The lizard is spot on! It looks like my pet lizard :wink:


----------



## JackiK (Aug 29, 2011)

Good golly, that reminds me of when I was a little girl in West Texas.  I used to try to keep "Horny Toads" as pets.  That one sure looks like the real thing.

Are these molds you've been making?  They sure are good.  I may have asked before, but what part of Texas are you from?

Jacki


----------



## agriffin (Aug 29, 2011)

Thanks!  I'm in Grand Prairie.  Just a stones's throw south of Dallas.  Yep, I made these.  It's about as addictive as making soap!


----------



## AmyW (Aug 29, 2011)

That's soap?! Sweet! Love the detail you got on it.


----------



## JackiK (Aug 29, 2011)

agriffin said:
			
		

> Thanks!  I'm in Grand Prairie.  Just a stones's throw south of Dallas.  Yep, I made these.  It's about as addictive as making soap!

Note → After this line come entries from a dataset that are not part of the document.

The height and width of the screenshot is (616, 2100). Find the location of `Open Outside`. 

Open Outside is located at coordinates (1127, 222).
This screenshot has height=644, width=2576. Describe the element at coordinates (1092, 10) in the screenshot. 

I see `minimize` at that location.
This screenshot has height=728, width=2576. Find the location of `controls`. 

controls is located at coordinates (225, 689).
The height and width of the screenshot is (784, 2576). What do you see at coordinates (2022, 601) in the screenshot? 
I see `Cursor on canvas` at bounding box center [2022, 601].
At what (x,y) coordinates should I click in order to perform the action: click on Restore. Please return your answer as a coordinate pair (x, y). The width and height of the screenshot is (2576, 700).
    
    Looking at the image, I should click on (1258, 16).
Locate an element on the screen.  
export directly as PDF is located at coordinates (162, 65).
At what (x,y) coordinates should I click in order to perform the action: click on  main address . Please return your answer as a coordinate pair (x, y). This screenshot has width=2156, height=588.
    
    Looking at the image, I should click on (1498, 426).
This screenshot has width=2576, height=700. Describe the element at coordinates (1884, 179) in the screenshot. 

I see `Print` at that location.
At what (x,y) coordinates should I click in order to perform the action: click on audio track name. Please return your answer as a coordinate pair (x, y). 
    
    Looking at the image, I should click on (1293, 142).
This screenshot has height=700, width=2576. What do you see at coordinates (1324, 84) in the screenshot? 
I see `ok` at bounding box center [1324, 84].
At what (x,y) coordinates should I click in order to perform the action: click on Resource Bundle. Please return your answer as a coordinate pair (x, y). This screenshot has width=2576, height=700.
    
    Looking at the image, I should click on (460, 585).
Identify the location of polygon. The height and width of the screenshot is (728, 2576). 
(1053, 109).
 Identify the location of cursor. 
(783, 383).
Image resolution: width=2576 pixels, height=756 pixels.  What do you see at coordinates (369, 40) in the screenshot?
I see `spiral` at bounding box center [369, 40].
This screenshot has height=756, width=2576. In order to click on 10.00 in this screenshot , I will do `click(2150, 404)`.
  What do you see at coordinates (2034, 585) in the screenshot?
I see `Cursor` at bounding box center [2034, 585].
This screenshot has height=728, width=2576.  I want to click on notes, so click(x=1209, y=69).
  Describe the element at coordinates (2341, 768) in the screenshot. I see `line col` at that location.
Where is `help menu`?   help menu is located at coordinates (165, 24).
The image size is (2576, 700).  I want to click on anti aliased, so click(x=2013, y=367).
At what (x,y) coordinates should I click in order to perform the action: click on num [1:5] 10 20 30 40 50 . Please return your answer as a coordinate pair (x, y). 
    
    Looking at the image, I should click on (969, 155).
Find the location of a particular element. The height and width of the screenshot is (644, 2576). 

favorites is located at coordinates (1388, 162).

Know right where that is.  I gew up in Plano (when it only had 3,000 people and ONE foot ball team!!)


----------



## agriffin (Aug 29, 2011)

And no i've never seen a horny toad in Texas.  My Grandaddy used to tell me the story of the horny toad Ol' Rip that got shut up in a courthouse's cornerstone for 31 years.  He was alive having hibernated the whole time.   :lol

http://en.m.wikipedia.org/wiki/Ol'_Rip_the_Horned_Toad.

I used to LOVE that story growing up.


----------



## agriffin (Aug 29, 2011)

JackiK said:
			
		

> agriffin said:
> 
> 
> 
> ...



Lol


----------



## Relle (Aug 29, 2011)

Lovely moulds and soap, love the crystal. Mmm , I know dh has some mould stuff in the garage - now where do I find it .


----------



## dOttY (Aug 29, 2011)

Love that gem!  Gorgeous, I want it!  LoL


----------



## foresthome (Aug 29, 2011)

They both look great. The horny toad is amazing. I went to a drive through zoo in your area years ago. Is that near you?


----------



## PrairieCraft (Aug 29, 2011)

How in the heck did you get that lizard to stay still to make a mold of him.  :wink:


----------



## Bama (Aug 29, 2011)

That is funny.


----------



## Dragonkaz (Aug 30, 2011)

Both soaps are fabulous!

I love your horny lizard ... so real to look at.  Looks like the horny lizards that live in Aussie's Northern Territorial.


----------



## agriffin (Aug 30, 2011)

PrairieCraft said:
			
		

> How in the heck did you get that lizard to stay still to make a mold of him.  :wink:



I froze him first!  He didn't have a choice!  

I'M JUST KIDDING!  LOL


----------



## ewenique (Aug 30, 2011)

I used to catch horned toads in AZ as a child.  Wow, your lizard soap looks amazing!  Put that in someone's shower as a surprize, and I bet you'd get a funny reaction!


----------



## maya (Aug 30, 2011)

that toad looks just like the ones that live under my dad's trailer! good job.


----------



## saltydog (Aug 30, 2011)

Ha- that is AWESOME!!


----------



## morena_mama (Aug 30, 2011)

I'm creeped out and fascinated all at the same time


----------



## Hazel (Aug 30, 2011)

Fantastic horny toad! I bet kids will love to take a bath with it. The gemstone looks good, too.


----------



## Guest (Aug 31, 2011)

omg, so pretty!


----------



## Sunny (Aug 31, 2011)

agriffin said:
			
		

> PrairieCraft said:
> 
> 
> 
> ...




 :shock:


----------



## misslavey (Aug 31, 2011)

The toad looks absolutely amazing. I love the gem too, I don't really mind the bubbles in it. If they were uniform throughout they might almost look sparkly. I can see teen girls loving that shape


----------



## aroma (Aug 31, 2011)

Very nice job. I love them both.


----------



## Sunny (Sep 1, 2011)

I looked up the story about Ol Rip and I have gotten quite a kick out of it. LOL. Thanks for sharing that!


----------



## jcandleattic (Sep 1, 2011)

Ahh, I miss playing with "horny toads" (we called them that when I was little too) The ones I would catch would always freakin' pee on me though. LOL 

they look great, and I love the jewel too. I used to have a mold like that. Don't know whatever happened to it. ? :-/


----------



## simplymcghie (Sep 3, 2011)

That is very neat!


----------



## JaneDoe (Sep 3, 2011)

Wow, both are very awesome!


----------